The task: Which lines of the material below contain the string "Viewport", with case counting? Show each of those lines in full.

Provided material:
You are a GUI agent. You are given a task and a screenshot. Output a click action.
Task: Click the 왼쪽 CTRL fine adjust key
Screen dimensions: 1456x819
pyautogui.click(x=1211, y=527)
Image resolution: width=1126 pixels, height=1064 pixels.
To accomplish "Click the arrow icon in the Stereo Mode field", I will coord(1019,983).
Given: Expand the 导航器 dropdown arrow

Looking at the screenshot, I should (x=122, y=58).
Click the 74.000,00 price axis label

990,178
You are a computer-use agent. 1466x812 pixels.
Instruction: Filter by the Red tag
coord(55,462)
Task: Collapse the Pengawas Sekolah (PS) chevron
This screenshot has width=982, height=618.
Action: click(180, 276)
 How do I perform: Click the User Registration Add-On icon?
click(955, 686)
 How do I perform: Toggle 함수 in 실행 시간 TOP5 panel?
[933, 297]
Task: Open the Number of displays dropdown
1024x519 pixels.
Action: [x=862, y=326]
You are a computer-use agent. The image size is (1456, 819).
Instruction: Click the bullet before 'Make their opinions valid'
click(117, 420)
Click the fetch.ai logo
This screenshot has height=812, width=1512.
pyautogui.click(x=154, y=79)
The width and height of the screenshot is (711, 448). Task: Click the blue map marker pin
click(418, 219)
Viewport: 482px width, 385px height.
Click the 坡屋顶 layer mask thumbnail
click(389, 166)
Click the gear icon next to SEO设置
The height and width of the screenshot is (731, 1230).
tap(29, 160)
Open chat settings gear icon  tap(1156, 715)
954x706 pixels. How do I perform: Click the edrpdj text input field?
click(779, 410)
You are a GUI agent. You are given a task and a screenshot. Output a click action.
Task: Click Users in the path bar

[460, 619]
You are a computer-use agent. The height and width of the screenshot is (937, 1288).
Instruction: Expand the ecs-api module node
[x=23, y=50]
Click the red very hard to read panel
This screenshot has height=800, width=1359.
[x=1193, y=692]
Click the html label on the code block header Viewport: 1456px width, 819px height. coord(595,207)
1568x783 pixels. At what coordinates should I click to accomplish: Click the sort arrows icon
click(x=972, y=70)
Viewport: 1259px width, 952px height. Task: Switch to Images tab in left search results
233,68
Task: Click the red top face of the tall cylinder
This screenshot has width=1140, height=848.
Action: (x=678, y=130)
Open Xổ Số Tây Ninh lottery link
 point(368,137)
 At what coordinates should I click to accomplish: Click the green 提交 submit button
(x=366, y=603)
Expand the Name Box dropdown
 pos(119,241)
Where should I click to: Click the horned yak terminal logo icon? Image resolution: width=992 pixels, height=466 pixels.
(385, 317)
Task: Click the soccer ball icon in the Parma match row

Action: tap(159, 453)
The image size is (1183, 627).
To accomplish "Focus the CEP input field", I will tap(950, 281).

Finished task:
Viewport: 482px width, 385px height.
Click the html label on the code block header Viewport: 1456px width, 819px height. coord(595,207)
Viewport: 1259px width, 952px height. Task: Switch to Images tab in left search results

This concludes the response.